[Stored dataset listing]

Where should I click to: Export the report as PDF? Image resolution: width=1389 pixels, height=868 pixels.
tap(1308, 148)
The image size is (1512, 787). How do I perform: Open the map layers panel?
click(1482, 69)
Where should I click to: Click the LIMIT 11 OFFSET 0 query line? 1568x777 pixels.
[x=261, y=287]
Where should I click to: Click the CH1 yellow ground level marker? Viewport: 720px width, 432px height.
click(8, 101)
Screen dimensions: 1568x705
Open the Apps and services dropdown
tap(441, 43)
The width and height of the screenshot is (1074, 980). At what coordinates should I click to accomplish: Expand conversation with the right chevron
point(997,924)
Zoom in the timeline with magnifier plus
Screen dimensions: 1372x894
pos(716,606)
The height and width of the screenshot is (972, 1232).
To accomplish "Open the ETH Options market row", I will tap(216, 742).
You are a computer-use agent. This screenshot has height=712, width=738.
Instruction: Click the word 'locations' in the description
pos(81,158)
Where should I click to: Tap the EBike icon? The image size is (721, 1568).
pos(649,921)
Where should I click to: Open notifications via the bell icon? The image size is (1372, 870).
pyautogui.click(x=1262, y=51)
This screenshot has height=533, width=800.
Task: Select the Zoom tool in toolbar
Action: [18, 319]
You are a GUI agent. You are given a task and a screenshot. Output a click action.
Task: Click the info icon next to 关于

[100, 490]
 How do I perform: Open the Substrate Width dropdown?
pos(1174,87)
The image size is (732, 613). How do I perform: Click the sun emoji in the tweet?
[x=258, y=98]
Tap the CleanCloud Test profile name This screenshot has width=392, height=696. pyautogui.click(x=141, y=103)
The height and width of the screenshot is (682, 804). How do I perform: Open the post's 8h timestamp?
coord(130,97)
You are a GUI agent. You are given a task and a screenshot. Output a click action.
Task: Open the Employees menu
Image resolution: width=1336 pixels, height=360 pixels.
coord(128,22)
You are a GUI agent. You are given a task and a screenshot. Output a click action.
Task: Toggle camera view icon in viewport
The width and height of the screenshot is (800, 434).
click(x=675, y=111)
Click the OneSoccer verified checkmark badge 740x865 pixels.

→ EXERCISE GOAL: Convert everything from the start of the listing down to the line containing "[x=261, y=287]" into a two-column CSV with columns named request and answer, one row per request. Put each request's text and its answer in one quoted field apiece, with line breaks turned into spaces.

→ RESULT OF THIS TASK:
request,answer
"Where should I click to: Export the report as PDF? Image resolution: width=1389 pixels, height=868 pixels.","tap(1308, 148)"
"The image size is (1512, 787). How do I perform: Open the map layers panel?","click(1482, 69)"
"Where should I click to: Click the LIMIT 11 OFFSET 0 query line? 1568x777 pixels.","[x=261, y=287]"